In 1876 free rail passes were granted to Canterbury College students in the Province, so that country teachers could come into town to attend lectures on the weekends. Once in town, students are most likely to have walked to the campus on Worcester Street. For those living in town, early public transport included trams, but many students who studied at the town site would have cycled, which meant bicycle racks were necessary. To some administrators, this also meant an appropriate division of the sexes. Men and women were provided with separate bicycle racks up until at least the 1940s. Furthermore they were also provided with separate entries into the College grounds. The western gate of the College off Rolleston Avenue was known as ‘The Women’s Entrance’, while the men’s cycles were stored behind Engineering and their entrance was supposedly between the Biology and Chemistry buildings.
Getting Around
An example of steel cycle racks from the Gibbons and Co Catalogue, c.1930, which can be found in the Armson Collins archives.
Having that many bicycles on campus meant that careful planning was required, and the Armson Collins collection shows that time and effort was put into designing storage. Bicycles on campus also created opportunities for pranks. In 1955 the Student Union was presented with a bill for £10 after the College had to get the fire brigade to come and remove a bicycle that had appeared on the spire of the Engineering School as a graduation capping gag. A sign next to the bicycle apparently read ‘No bicycles allowed past this point.’
The age of the bicycle was gradually superseded by the car, at which point the College had to begin providing some car parking space, in an environment that was not completely suited for this function. The Geography Department for example had its own Leyland mini bus by the 1960s, which seated 20. Christened ‘The Elephant’, it was used to take students out on field trips and parked in the car park next to the Registry building. In the 1970s staff member Dave Harrowfield recalled accidentally backing the Elephant into Vice Chancellor Neville Phillips’ car.

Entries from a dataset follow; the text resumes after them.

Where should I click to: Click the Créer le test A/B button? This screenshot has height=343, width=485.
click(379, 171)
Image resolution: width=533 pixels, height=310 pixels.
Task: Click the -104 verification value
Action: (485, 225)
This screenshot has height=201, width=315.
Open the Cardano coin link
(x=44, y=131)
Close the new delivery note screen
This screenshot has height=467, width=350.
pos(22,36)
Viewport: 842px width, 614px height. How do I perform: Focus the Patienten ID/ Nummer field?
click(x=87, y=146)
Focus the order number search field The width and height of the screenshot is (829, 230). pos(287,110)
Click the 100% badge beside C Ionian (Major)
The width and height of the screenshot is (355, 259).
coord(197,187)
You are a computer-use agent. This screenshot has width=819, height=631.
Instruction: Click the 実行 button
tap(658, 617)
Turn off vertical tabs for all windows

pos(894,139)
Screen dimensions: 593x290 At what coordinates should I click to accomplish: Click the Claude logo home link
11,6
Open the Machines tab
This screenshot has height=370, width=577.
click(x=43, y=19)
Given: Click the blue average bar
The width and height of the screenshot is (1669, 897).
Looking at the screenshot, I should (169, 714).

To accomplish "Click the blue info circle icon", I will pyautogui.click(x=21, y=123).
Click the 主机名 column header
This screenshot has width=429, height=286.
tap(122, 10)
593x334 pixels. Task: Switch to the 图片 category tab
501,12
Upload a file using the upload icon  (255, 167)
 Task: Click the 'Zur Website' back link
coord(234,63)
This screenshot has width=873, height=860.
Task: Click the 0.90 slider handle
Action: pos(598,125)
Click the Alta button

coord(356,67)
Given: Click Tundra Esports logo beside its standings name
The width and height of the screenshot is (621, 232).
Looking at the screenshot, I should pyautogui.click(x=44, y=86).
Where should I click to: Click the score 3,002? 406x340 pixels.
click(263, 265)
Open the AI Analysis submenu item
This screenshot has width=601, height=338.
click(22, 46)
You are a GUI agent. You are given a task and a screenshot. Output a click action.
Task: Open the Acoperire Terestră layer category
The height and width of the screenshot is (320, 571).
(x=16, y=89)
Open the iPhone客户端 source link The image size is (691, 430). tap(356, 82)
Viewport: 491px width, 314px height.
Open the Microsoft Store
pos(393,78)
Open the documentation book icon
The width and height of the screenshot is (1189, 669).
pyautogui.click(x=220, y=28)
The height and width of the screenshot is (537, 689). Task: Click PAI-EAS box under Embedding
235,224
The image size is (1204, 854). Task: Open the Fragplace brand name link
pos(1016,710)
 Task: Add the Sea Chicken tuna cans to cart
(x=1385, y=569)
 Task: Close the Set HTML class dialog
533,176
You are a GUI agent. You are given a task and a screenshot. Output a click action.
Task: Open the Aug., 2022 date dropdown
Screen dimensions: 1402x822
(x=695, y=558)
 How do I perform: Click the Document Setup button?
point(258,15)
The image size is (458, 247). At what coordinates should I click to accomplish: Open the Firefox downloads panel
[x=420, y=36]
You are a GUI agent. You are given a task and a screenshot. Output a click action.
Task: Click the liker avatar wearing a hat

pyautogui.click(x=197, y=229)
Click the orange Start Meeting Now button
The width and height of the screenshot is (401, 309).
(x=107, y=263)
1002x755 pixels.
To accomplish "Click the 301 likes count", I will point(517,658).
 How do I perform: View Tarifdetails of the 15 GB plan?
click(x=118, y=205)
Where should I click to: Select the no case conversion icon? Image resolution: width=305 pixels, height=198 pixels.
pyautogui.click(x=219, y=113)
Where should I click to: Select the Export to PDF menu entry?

Rather than confess, he quickly ran to Geography to find his head of Department, and they inspected the damage from a safe distance through binoculars, venturing out only once the coast was clear.
n 1900 the budding College had just nine buildings spread about on several acres on the Worcester Street site. There wasn’t much chance that students would get lost, but this also meant that students were highly visible as they moved around the new campus. M.C. Keane recalled of his time as an undergraduate pre 1900 that “We went – at least I went – to dear old Cook at nine a.m. At 10am one walked – quite a long walk – to the Stud Room (Students’ Association Rooms), and it was not an unadventurous walk either. For if you went smoking the morning pipe, or if you crossed the grass, it was even money that a certain Professor would suddenly appear and get you fined two and six.”
Bicycles leaning against the walls in the Cloisters outside the Classics building. Margaret Wigley, at centre, was a student at the College in the early 1940s.
As the College expanded further however, the piecemeal development of the campus buildings did begin to present some challenges to the uninitiated. Students of the 1930s complained that they didn’t go into the School of Engineering because if they did they would get lost in the ‘rabbit warren’. Even engineering students thought it was hard to find their way around. “The Engineering school may be dim and mysterious to other students, but we are afraid we cannot give them the freedom of our corridors, as they would get lost. We do ourselves, chiefly the morning after!”
Cars were often parked on the grass about the College site, as there was little room for provision of car parks. Such was the problem that in 1952 parking was forbidden at College during term time.
Moving between buildings would eventually have become second nature, but moving within buildings required constant vigilance. Alterations and additions to buildings over time created some obstacles to free movement. Law student Audrey Gale recalled “One evening … I was in a fever to get back to Connon Hall to change as there was a University dance to which I was bidden. The stairs were narrow and quite steep. Mr Gresson was winding his way slowly and deliberately, burdened by an armful of books and his flowing gown. At all events he was not moving fast enough for me and I trod on his gown, thus tripping him up so that he landed on his nose on the top step.”